** Start of Listed records **
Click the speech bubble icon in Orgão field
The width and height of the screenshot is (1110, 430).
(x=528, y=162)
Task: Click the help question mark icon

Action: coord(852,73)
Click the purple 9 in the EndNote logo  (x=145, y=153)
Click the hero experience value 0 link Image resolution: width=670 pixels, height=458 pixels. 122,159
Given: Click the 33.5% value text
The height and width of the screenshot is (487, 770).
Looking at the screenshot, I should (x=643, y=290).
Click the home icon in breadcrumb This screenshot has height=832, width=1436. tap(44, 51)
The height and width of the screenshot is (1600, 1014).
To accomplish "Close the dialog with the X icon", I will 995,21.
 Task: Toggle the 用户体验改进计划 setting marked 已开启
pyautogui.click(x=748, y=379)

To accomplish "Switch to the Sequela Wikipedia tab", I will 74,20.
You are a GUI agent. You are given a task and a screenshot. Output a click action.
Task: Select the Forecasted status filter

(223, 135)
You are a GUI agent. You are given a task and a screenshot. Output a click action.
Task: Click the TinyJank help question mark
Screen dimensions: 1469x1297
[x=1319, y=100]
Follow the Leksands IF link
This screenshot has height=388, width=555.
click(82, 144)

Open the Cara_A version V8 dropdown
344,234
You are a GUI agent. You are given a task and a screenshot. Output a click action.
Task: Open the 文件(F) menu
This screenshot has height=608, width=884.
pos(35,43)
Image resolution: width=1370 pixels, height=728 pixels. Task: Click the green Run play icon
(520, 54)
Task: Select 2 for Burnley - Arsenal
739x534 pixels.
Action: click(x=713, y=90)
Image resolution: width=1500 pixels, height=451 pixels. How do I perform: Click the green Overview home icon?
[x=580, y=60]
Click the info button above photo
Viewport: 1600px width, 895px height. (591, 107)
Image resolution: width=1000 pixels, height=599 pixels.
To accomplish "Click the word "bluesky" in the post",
** End of Listed records **
Goal of the exercise: Give only the number of lines in the records that contain the word "height".

Finished exercise: 11